The most recent PwC Talent Trends report notes that 80% of CEOs are concerned their employees’ do not have the correct skills to power company growth. “With the right skills in scarce supply, CEOs must find cost-effective ways of sourcing what they need. Previous surveys have shown CEOs exploring the idea of hiring people from other sectors — particularly from industries that are further along the innovation journey — and making use of ‘gig economy’ workers when appropriate. This year’s survey sees a shift. CEOs are now focussed on reskilling and upskilling their existing workforce.”
According to the World Economic Forum, 95% of employees who will be displaced over the next decade could be retrained at an average cost of $24,000 per person. If that seems like a high number, consider the other option, which includes severance, search, training, and related costs. And those costs don’t account for the institutional knowledge and culture impact of turning over part of your workforce.
PwC also found that employees are open to retraining if it is offered by their employer. Many of the skills can be learned and much of today’s workforce realizes the need for continuous learning. In addition to the ‘hard skills’, the C-suite should also consider the soft skills that employees have as they consider who would be a good candidate for specific roles. The World Economic Forum notes that 35% of today’s essential skills will change in the next five years, but the soft skills are here to stay.
According to the PwC study, Preparing for tomorrow’s workforce, today, “businesses also see the nurturing of human skills, particularly leadership, creativity, empathy and curiosity, as essential if they are to take advantage of the potential benefits of new technologies. As a result, although purely functional skills related to automation and AI are often essential for business growth, they are not enough; they won’t suffice without these more ‘high-touch’ managerial and people-oriented capabilities.”
While retraining employees is a cost effective option that employees are embracing, it is still a difficult path to navigate. To that end, PwC offers five recommendations for CEOs:
- People-related analytics must improve. CEOs are desperate for data on the views and needs of their people. The quality and comprehensiveness of data about employee activity is a long-running problem that urgently must be addressed.

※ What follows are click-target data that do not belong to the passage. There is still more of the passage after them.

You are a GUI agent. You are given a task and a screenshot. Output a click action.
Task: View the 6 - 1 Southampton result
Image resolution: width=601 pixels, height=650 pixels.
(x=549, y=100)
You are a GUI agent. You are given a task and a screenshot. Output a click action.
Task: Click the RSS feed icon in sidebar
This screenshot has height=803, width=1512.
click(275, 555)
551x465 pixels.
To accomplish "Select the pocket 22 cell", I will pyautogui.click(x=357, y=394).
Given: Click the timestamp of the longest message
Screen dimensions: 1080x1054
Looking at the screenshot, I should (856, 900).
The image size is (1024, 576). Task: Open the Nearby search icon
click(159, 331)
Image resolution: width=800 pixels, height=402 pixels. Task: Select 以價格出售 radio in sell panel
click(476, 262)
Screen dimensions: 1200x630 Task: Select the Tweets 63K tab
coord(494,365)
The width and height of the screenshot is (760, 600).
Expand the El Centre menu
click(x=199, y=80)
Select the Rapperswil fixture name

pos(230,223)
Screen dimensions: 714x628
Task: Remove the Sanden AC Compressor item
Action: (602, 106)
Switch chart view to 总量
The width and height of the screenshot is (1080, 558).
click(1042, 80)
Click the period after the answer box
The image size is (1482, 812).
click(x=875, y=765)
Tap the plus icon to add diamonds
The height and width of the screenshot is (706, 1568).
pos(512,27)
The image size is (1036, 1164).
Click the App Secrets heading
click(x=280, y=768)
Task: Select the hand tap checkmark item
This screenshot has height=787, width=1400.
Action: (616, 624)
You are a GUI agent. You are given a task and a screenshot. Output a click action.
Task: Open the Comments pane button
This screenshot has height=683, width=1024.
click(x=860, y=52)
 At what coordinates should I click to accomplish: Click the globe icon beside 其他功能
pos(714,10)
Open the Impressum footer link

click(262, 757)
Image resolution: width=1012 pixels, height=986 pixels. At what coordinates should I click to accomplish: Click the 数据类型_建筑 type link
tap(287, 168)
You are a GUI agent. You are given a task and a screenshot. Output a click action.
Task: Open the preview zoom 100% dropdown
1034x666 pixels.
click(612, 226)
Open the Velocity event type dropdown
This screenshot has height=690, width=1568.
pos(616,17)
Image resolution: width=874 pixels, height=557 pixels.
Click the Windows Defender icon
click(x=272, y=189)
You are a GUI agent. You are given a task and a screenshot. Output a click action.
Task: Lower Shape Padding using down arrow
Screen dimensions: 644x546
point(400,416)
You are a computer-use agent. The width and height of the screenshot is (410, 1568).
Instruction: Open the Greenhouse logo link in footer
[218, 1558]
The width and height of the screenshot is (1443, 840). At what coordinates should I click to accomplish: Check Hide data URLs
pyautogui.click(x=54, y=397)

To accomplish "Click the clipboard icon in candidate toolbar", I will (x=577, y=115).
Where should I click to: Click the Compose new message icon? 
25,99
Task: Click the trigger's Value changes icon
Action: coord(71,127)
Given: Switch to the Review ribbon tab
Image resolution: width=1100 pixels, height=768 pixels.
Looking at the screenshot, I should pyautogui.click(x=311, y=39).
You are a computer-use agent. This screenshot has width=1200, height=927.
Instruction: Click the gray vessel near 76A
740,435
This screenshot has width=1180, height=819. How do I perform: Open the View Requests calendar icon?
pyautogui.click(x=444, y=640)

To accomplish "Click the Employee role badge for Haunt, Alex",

- Business leaders need to be much clearer about their reskilling strategy and what that really means for their workforce. Clichéd generalisations about the importance of reskilling will be quickly exposed. Workers expect honest answers about their future.
- The external narrative will be equally important. Business leaders need to clearly explain to their external constituents how they will balance the right level of productivity with the need to build trust with society over the longer term.
- Reskilling is only part of the story. It’s more important than ever that organisations create a workplace where people want, and not just need, to work each day.
- A changing workplace needs a new approach to workplace management. The way in which people are measured, incentivised and rewarded will have to change. Investment in workforce transformation is more likely to pay dividends if it inspires, rather than demands, the right behaviours.
Technology is not going to slow down, and retraining employees is going to be an ongoing challenge. The state of California just launched a commission on the future of work, AT&T has invested more than $250 million on education and professional development programs, Cognizant received a nine figure grant to support workers and students in upskilling, and Amazon has publicly announced they will retrain 100,000 employees over the next six years at a cost of $700 million.